Reading text -
################
The human body is entirely capable of repairing itself but delays in this process can turn seemingly harmless wounds into fatal hotspots of infection. In ancient wars, a large number of deaths were caused due to full blown systemic infections where germs gained access through wounds. As early as the 2nd century A.D, Egyptians realised that occluded, or closed, wounds heal faster compared to exposed lesions due to the simple fact that they reduced chances of bacterial infiltration. This led to the development of a new genre of treatment strategies. Today, wound dressings serve this purpose and are routinely employed to hasten the process of healing. However, the commonly used cotton gauze dressings are destructive to newly formed tissue and are painful to remove because they are dry.
Deeper insights into tissue repair processes have revealed that moisture aids tissue regeneration and soothes inflammation. This has inspired a new breed of moisture laden dressings called hydrogel dressings. They consist of gel polymers saturated with water that promote tissue regeneration and don’t adhere to the wound. But there’s a catch: the moisture-rich environment of hydrogels can serve as hotspots for bacterial and fungal growth. Although, conventional hydrogel dressings contain antibiotics to counter infection, their clinical use is restricted due to health concerns posited by rising bacterial resistance. Intrigued by the conundrum, Maneesh Jaiswal from Indian Institute of Technology, Delhi, collaborated with the All India Institute of Medical Sciences to design a solution.
################
The data -
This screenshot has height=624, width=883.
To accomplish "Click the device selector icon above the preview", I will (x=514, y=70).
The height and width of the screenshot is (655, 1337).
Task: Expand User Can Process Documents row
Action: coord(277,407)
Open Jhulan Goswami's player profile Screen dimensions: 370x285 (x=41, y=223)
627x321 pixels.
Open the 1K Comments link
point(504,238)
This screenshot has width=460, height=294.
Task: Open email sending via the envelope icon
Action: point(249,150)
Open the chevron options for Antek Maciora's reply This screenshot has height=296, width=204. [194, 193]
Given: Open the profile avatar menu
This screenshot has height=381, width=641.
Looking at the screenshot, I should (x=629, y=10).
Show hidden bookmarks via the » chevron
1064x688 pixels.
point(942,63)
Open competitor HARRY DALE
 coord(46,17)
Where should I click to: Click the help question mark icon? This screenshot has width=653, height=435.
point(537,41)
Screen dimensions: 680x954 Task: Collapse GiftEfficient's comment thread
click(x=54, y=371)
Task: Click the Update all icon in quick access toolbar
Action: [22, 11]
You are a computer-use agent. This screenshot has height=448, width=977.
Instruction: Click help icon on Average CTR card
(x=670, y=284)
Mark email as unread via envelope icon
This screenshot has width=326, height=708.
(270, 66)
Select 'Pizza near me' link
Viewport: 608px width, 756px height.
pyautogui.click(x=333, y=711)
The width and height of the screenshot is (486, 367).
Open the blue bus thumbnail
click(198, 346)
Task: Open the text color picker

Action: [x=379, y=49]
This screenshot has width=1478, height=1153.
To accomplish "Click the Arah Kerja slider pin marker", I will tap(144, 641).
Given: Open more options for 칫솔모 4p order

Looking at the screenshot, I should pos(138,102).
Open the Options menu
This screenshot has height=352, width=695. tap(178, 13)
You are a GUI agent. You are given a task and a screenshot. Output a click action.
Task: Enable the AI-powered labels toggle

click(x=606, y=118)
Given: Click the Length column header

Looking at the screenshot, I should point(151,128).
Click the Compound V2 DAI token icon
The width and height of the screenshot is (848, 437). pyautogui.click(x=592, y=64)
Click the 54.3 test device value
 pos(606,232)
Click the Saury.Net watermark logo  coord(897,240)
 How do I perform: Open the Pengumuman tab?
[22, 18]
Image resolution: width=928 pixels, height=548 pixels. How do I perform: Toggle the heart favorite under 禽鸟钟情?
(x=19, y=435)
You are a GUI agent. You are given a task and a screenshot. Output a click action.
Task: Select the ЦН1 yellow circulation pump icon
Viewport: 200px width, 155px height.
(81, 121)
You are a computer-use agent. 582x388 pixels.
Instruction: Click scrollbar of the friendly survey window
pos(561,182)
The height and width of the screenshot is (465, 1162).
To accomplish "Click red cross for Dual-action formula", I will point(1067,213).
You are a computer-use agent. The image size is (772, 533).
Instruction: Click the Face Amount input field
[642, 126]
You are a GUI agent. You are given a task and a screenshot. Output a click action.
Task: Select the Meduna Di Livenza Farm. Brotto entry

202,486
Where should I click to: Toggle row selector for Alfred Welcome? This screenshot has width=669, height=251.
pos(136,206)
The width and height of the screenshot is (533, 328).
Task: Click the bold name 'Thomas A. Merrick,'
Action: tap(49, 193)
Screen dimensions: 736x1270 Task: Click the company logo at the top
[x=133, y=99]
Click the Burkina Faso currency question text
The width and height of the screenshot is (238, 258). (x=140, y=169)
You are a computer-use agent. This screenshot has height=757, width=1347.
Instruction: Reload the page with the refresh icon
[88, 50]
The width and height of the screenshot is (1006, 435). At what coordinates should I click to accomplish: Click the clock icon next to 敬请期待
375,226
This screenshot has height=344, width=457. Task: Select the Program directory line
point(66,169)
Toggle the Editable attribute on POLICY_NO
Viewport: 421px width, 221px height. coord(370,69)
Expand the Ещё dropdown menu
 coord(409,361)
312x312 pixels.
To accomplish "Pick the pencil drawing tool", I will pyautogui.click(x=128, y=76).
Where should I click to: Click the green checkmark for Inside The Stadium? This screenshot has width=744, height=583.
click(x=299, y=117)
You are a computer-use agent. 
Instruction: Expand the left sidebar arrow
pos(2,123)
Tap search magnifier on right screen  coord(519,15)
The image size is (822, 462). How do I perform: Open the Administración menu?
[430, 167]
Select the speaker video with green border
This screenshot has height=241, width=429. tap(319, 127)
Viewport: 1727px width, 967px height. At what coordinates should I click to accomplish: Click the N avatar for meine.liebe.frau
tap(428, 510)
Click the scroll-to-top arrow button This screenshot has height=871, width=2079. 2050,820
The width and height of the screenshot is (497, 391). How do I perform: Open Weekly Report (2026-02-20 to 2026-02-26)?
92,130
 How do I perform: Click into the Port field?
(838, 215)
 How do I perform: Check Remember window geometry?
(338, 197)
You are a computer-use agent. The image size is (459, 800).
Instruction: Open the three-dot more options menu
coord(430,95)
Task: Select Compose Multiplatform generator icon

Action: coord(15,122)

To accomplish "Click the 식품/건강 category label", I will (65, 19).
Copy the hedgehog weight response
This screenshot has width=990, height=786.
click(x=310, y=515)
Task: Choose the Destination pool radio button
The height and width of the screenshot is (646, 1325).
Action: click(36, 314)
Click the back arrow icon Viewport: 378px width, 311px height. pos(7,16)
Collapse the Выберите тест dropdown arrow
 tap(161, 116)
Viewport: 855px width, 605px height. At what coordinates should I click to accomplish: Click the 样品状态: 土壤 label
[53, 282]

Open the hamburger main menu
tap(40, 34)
################
Exercise objective -
Carry on the text about hydrogel wound dressings from its last sentence. The entries have nothing to do with the wound dressings text.

Final answer -
Jaiswal is experienced in working with metal nanoparticles, which have recently gained a lot of attention as novel antibiotics. Due to their small size the nanoparticles can infiltrate the bacterial system and overhaul the machinery. Presently a gamut of nano-metalcomposites is being tested as broad spectrum antibiotics. Among these, silver nanoparticles have emerged as the least toxic alternative. To create sterile gel dressings the scientists decided to swap conventional antibiotics with silver nanoparticles. “Our aim was to develop a safe, effective yet economic dressing for all kinds of chronic superficial wounds. We were confident that hydrogel matrices would serve this purpose and could be combined with silver nanoparticles to prevent infection. But the stability of silver nanoparticles was an issue,” Jaiswal explains. Metal nanoparticles are known to leach out from therapeutic composites and cause cellular toxicity. To circumvent this problem Jaiswal and his colleagues took two additional measures. To prevent metal overdosing, the researchers established the minimum concentration of metal required for effective antibacterial activity. Next, they stabilised the nanoparticles by coating them with a biocompatible gel possessing wound healing properties prior to incorporation in the dressing. In doing so they created an antibacterial reservoir that could prevent the entry of microbes and boost the restoration of tissue architecture. The embedded hydrogel dressings were then tested for bacterial growth both in vitro and in rats.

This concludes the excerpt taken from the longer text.